The first two episodes of Volume 5 are a little bit uncharacteristic of the usual Ghost in the Shell emotional range. In episode 17, the Major travels to Taiwan in search of more info about Kuze, but instead surrenders to her maternal instincts by stepping in between a teenage boy and a local gang war. The next episode features Batou as the main star as he and the Major are taken away from the Kuze case to help an international effort succeed in nailing an infamous terrorist bomber. Batou begins to become attached to a young handicapped girl who mysteriously seems to be looking right at him, even when he's in camouflage mode, which should render him invisible to the naked eye. Even though Kuze was a member of the Individual Eleven, which wanted to drive all refugees out of Japan, it seems he's switched sides now, and is the main driving force of the rapidly escalating insurrection of the refugees. When Section 9 gets wind that Kuze wants to get his hands on atomic weapons, the stakes get dramatically higher!
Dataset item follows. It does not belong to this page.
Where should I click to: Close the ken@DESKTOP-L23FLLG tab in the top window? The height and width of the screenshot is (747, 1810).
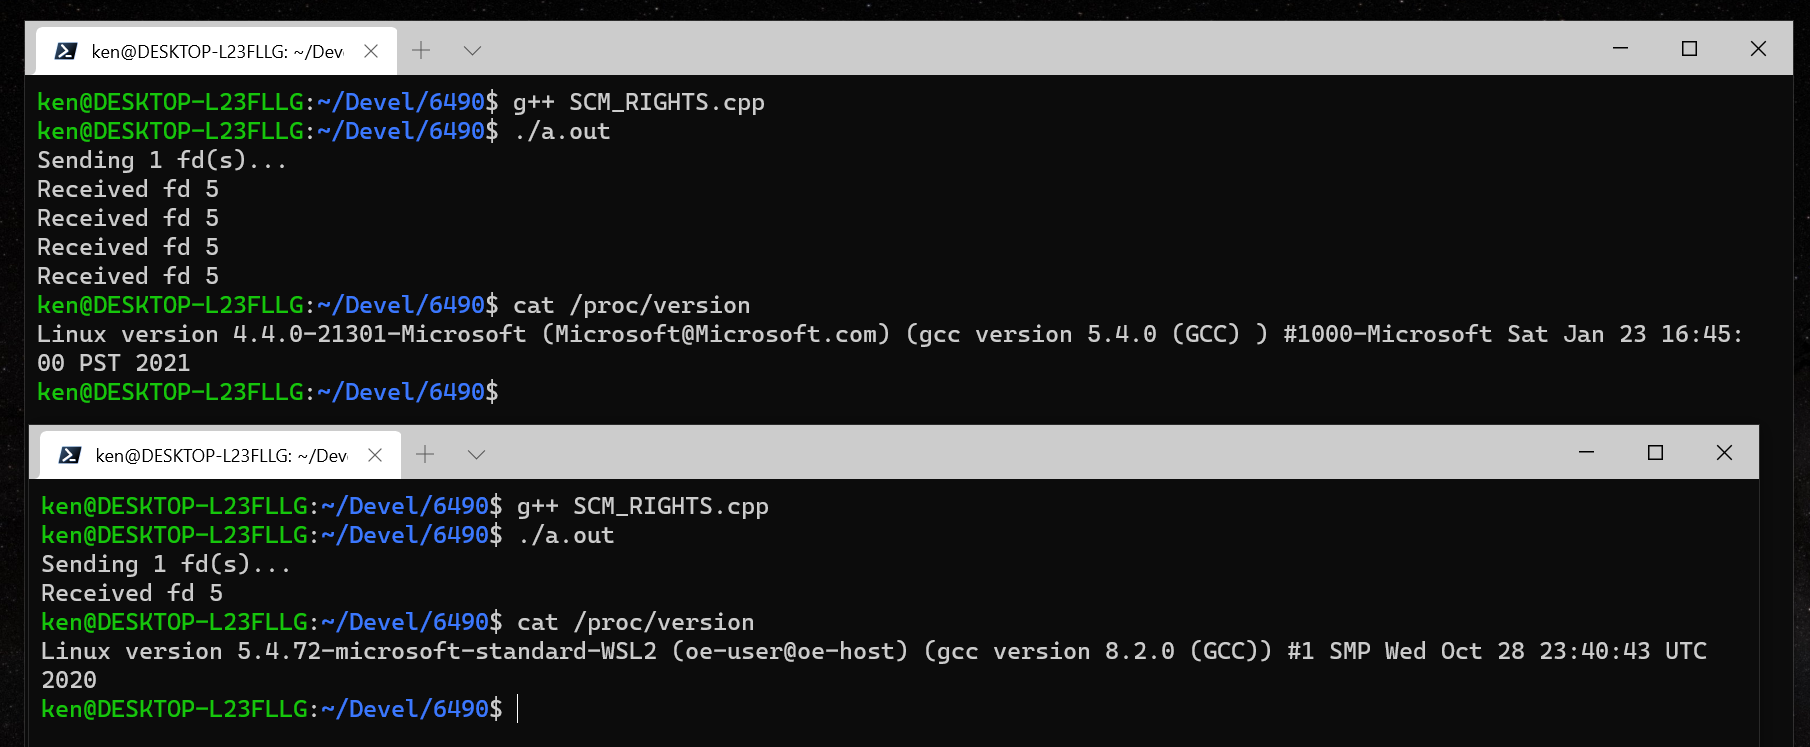click(369, 49)

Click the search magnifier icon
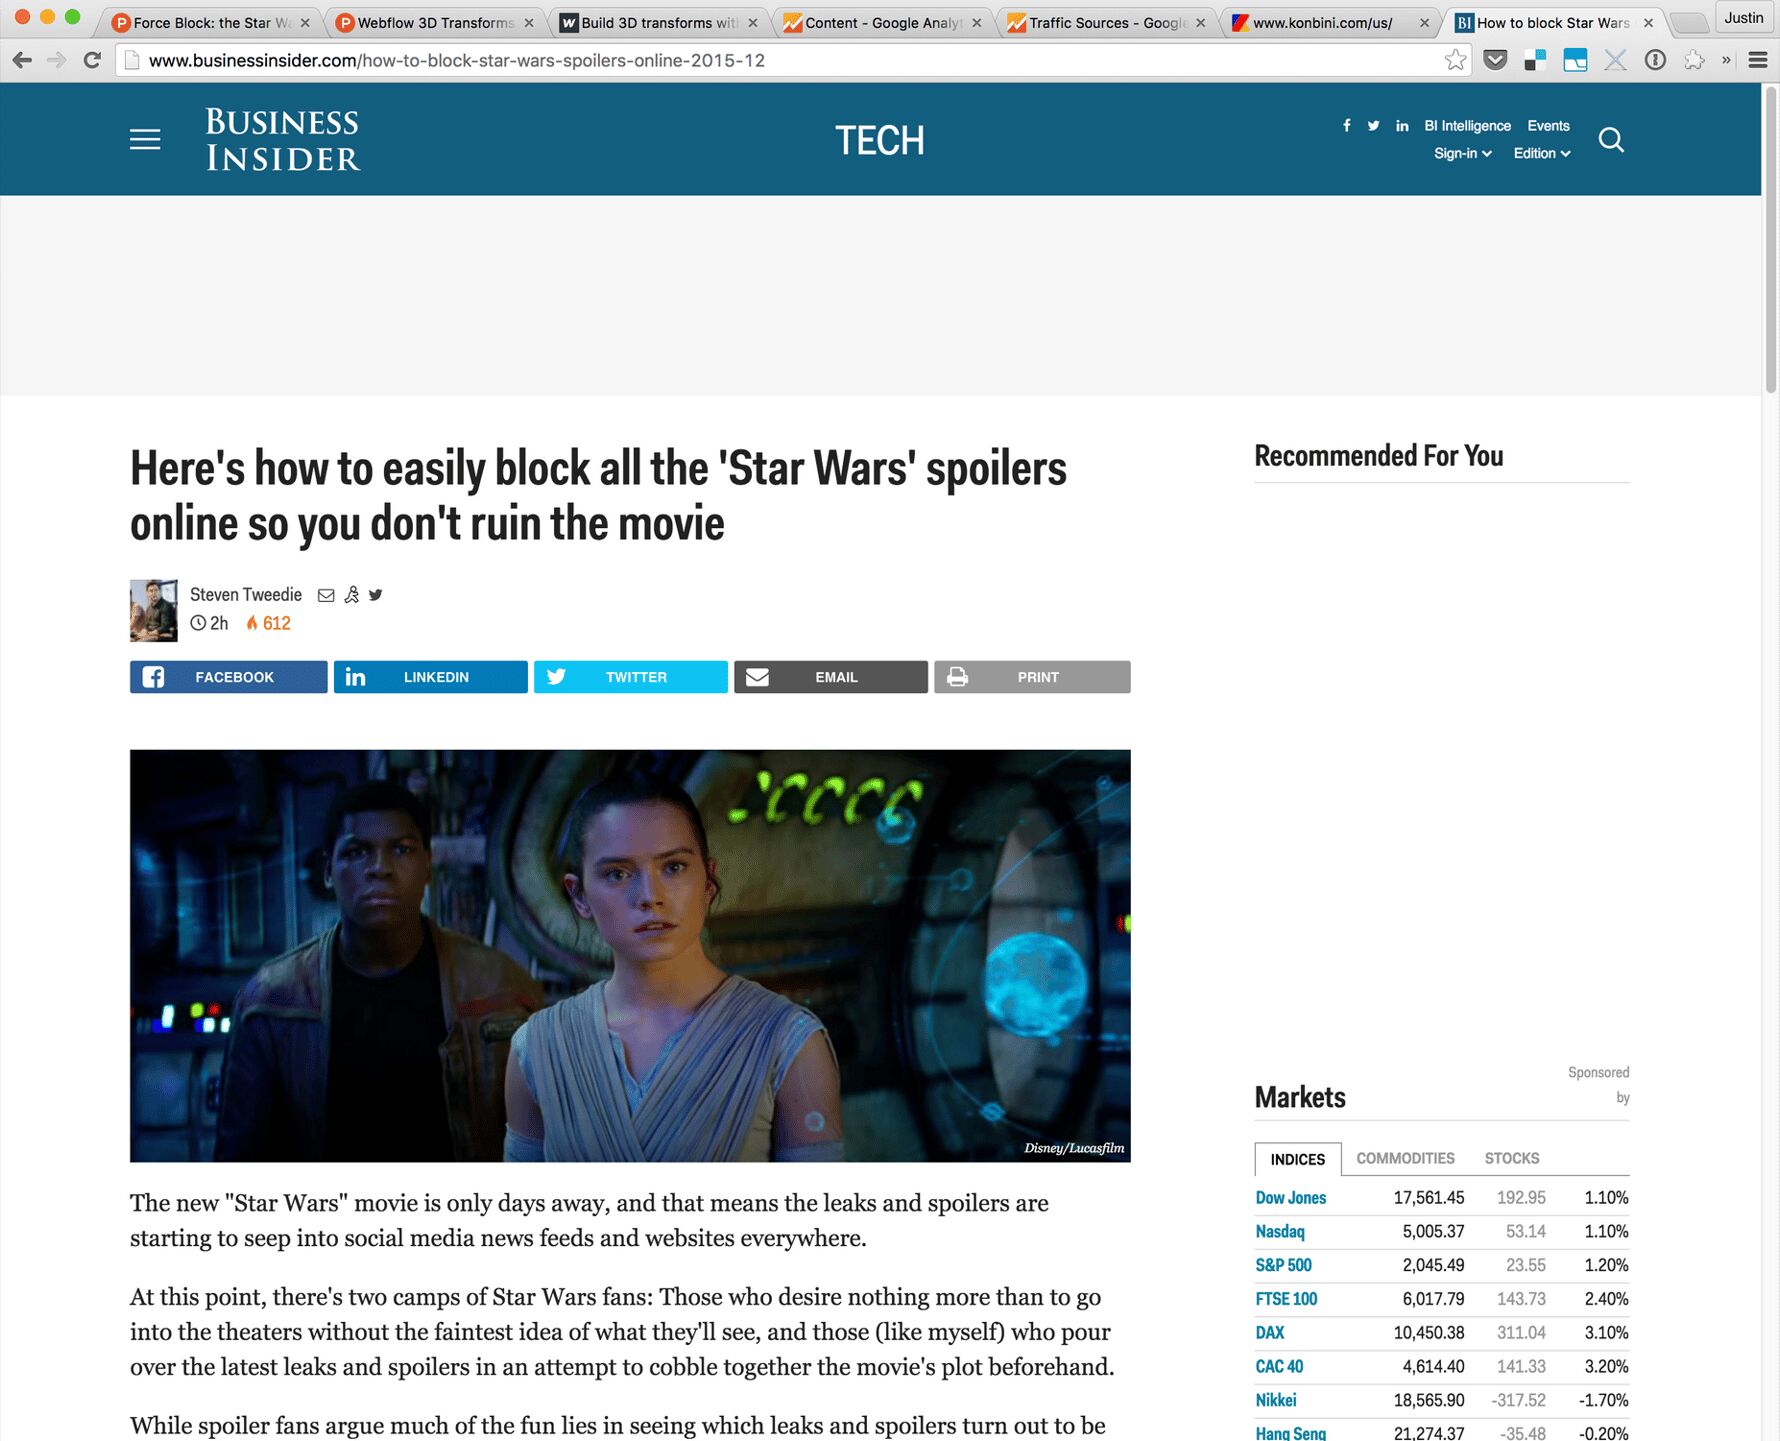[1610, 140]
This series gets better and better, even outshining the first season since 2nd Gig is dealing with an issue that is really upfront and center in the US right now. If you've made it this far, then you'll know just how amazing the writing is on this show. Even after all the years spent with these characters, you can still find nuances in their reactions and be charmed that no matter how mechanized their bodies become, their "ghost" still remains and makes them human, even the Major, whose body is full prosthetic! The art and animation is the best I've ever seen in a TV anime, and you have to marvel at how they pulled off the budget to make it. Classic stuff.
Extras: Interviews with Japanese voice actors who play Motoko, Batou, Togusa, Borma, and the director Kenji Kamiyama.